Off-Label Prescribing Off Limits, Leaving Some Untreated

Maureen Salamon

March 27, 2020

One of the aphorisms in dermatology, according to Lawrence Eichenfield, MD, is that prescription pads have become suggestion pads.

Patients face consistent head-on refusals from insurers to fill off-label prescriptions for the many dermatologic conditions for which there are no approved therapies, Eichenfield, from the UC San Diego School of Medicine, told Medscape Medical News.

There is a chasm between the thousands of skin diseases that dermatologists treat and the number of effective therapies approved by the US Food and Drug Administration (FDA) to specifically target these conditions, according to a 2019 review.

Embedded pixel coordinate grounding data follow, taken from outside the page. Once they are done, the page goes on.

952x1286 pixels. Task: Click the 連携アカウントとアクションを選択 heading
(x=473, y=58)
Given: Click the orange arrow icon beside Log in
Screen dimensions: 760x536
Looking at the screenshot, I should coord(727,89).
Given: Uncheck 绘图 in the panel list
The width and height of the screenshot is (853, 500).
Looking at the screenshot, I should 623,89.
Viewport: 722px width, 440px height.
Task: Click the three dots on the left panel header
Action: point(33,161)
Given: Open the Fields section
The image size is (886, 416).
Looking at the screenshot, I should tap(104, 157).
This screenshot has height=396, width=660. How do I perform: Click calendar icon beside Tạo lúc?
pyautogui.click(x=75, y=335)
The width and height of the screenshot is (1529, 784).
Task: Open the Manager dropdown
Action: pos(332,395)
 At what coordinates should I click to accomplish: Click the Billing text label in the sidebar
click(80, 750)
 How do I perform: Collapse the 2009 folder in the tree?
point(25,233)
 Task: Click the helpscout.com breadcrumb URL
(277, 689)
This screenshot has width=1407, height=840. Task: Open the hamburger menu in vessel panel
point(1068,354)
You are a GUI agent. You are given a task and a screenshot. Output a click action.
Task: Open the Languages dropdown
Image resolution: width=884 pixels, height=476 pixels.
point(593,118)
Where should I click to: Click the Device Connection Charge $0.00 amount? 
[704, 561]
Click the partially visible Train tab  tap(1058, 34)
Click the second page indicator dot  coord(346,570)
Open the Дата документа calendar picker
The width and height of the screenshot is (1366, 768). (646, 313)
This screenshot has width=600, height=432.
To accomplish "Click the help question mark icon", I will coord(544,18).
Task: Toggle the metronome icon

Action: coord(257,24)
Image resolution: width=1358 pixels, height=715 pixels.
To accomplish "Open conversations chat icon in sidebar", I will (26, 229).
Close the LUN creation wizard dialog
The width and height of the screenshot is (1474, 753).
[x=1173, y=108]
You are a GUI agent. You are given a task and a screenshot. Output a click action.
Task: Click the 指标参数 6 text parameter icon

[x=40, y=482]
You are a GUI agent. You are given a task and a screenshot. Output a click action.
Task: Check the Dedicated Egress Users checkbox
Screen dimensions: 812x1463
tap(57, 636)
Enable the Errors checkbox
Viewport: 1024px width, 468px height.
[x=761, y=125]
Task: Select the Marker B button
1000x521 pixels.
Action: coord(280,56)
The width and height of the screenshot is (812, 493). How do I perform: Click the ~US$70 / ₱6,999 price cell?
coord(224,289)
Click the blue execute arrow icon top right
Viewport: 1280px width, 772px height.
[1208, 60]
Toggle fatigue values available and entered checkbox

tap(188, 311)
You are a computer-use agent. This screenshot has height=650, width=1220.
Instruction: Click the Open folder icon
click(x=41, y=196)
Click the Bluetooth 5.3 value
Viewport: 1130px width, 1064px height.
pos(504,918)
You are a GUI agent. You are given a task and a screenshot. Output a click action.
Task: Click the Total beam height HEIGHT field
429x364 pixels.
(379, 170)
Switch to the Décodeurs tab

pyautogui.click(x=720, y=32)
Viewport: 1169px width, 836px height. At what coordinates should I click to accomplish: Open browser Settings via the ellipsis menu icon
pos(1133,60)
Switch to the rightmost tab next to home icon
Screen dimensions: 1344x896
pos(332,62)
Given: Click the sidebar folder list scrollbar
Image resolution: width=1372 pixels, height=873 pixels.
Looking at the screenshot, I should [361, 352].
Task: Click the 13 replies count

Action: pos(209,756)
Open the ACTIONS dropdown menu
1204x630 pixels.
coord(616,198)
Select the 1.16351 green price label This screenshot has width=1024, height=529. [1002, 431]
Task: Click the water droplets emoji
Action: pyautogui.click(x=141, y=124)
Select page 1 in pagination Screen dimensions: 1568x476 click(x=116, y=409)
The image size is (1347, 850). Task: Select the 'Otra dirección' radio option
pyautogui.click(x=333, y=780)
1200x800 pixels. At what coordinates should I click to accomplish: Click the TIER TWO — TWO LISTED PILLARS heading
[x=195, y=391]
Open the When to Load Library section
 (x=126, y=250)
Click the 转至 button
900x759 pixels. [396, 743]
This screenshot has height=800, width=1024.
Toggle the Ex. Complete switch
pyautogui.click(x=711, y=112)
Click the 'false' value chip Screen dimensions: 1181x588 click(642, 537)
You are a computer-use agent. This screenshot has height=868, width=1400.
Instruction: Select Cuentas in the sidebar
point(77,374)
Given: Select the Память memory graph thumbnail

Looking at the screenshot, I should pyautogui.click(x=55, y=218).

This discrepancy is largely responsible for the major prevalence of off-label prescribing in dermatology, which was estimated in a previous study to range from 17% to 73% in the United States.

"It's a huge problem," compounded by the fact that "the methodology of getting drugs into patients' hands has markedly changed over the past decade," Eichenfield explained.

"I used to write a prescription and the patient could get it if I thought it was the best drug for that patient," he explained. "But now, what a patient ends up getting could be different. The interim step required by insurers, pharmacy-benefit managers, and others to check whether lower-cost drugs can be substituted becomes a speed bump — if not an actual cement wall — for the patient getting off-label medicines."

But dermatologists say the need for off-label options is as pressing as ever.

"Many treatments that are optimal are for uncommon conditions, so they're published in small numbers of patients and never get approved" by the FDA for that indication, said Mark Lebwohl, MD, from the Icahn School of Medicine at Mount Sinai Health System in New York City.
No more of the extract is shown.